War es ein Versehen oder eine besonders subtile Form der Strafe? Atilla Selek hat bei der Aussetzung seiner Strafe zur Bewährung vom Oberlandesgericht Düsseldorf Auflagen bekommen, die nun manchem baden-württembergischen Polizisten Bauchmerzen bereiten. Denn das OLG  hat verfügt, dass Atilla Selek in Freiburg leben und dort seine Schulausbildung beenden soll. Freiburg erwartet aber Ende September den Besuch des Papstes. Und die örtliche Polizei kann eine Menge gebrauchen (zum Beispiel Verstärkung), aber nicht auch noch einen islamistischen Terrorhelfer in der Bewährung als zusätzliche Aufgabe. Das Problem an der Sache: Wenn sich Selek an die Auflagen des OLG hält, ist er zugleich ein Risikofaktor für den Papstbesuch.
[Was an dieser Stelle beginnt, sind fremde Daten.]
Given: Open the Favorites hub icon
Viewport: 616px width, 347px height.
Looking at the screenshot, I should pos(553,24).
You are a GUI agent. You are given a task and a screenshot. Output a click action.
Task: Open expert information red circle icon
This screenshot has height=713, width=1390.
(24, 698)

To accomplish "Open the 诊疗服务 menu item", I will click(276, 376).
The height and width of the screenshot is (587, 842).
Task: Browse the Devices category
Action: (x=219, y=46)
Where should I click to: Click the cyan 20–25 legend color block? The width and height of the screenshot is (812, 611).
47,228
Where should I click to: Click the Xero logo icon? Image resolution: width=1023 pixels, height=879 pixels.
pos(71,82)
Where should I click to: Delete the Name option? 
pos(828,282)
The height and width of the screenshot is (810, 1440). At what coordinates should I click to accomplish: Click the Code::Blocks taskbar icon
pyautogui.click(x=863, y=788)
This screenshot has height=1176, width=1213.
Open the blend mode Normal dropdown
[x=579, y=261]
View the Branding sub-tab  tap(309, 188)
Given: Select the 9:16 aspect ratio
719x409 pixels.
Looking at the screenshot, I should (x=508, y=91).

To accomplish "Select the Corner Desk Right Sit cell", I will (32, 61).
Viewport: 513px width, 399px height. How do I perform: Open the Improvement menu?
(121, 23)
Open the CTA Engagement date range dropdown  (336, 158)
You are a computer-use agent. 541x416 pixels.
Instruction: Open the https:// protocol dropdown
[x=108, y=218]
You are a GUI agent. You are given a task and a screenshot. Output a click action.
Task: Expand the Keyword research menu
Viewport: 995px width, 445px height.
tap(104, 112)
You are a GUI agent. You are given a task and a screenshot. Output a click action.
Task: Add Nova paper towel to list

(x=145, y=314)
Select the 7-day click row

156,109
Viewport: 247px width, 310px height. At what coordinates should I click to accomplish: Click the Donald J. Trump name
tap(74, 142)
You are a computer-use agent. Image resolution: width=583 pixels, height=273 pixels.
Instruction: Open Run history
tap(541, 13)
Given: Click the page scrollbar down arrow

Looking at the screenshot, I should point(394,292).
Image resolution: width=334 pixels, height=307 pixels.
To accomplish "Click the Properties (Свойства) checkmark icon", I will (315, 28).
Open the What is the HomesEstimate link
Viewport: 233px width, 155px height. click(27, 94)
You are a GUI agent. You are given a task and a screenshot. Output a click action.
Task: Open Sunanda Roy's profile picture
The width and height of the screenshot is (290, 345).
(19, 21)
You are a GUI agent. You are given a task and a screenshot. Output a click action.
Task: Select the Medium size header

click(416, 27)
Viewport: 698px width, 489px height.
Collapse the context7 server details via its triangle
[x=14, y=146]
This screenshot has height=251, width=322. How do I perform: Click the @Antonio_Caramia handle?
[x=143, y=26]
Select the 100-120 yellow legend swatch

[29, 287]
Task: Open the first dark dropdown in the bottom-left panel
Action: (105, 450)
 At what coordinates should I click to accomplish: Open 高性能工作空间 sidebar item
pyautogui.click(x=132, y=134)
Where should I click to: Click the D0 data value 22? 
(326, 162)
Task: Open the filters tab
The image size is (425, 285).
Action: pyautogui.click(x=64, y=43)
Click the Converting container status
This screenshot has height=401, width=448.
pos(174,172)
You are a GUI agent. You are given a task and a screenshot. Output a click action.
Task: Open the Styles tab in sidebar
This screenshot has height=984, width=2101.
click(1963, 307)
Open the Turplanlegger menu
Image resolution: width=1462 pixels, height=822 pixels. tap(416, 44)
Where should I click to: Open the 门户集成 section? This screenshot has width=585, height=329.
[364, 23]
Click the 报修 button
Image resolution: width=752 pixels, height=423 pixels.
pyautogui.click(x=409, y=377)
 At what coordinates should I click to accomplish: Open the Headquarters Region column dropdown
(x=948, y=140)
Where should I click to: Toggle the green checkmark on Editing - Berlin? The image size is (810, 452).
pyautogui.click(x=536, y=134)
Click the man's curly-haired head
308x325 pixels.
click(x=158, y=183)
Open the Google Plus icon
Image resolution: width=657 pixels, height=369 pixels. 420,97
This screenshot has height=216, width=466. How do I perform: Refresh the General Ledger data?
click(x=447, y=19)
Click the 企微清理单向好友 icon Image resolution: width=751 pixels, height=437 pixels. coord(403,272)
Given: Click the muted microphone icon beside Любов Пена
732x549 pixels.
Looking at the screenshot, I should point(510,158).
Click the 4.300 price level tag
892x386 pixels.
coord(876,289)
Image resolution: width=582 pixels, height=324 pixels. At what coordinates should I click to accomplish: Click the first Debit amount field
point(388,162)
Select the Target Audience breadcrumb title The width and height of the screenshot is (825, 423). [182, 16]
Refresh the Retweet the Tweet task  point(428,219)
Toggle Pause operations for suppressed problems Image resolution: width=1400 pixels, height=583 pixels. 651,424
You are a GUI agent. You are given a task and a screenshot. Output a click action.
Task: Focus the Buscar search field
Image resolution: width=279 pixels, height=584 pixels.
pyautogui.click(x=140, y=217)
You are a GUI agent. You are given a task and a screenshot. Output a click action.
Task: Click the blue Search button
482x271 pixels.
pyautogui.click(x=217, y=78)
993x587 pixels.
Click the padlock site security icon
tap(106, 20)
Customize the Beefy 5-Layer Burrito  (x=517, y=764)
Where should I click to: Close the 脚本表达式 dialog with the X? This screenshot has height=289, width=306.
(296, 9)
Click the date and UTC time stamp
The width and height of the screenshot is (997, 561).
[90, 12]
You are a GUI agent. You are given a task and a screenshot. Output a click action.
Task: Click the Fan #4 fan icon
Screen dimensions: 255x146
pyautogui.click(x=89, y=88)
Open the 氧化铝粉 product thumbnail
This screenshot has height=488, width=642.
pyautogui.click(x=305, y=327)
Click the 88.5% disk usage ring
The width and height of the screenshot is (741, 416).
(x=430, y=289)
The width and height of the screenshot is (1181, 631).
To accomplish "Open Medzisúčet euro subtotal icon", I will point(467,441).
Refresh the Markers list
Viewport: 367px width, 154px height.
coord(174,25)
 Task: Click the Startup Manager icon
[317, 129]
Eine echte Zwickmühle.

Beim Planungsstab der Polizei („BAO Mitra“) für den Papstbesuch heißt es dazu: „Die Personalie ist bekannt, wir sind dran, eine Lösung zu suchen“. Wie eine Lösung aussehen kann, dazu gibt es offiziell keinen Kommentar. Besonders viele Möglichkeiten gibt es aber nicht. Ein „Sicherheitsgespräch“ kommt in Betracht, bei dem man ganz offen mit dem Betroffenen die Situation bespricht und ihm klar macht, welches Verhalten für beide Seiten das Beste wäre: Nur zur Ausbildung das Haus verlassen und während des Papstbesuchs ansonsten in der eigenen Wohnung zu bleiben. Rechtlich wäre auch eine präventivpolizeiliche Verfügung möglich, dass Selek während des Papstbesuchs gewisse Stadtbereiche meiden muss. Aber auch das müsste man dann kontrollieren. Ergänzend kommt schließlich eine (verdeckte) Observation oder eine offene Überwachung in Frage. Polizeibeamte würden dann mehr oder weniger rund um die Uhr Atilla Selek begleiten – so wie sie es mit den freigelassenen, ehemals sicherheitsverwahrten Straftätern tut.

Doch derzeit  muß die Freiburger Polizei neben allen anderen Aufgaben noch drei (von ehemals sieben) Ex-Sicherheitsverwahrten rund um die Uhr observieren. Je nach „Dichte“ der Observation werden dazu bis zu 20 Beamte gebraucht. Dazu dann noch Atilla Selek – die Begeisterung der Polizei hält sich in engen Grenzen.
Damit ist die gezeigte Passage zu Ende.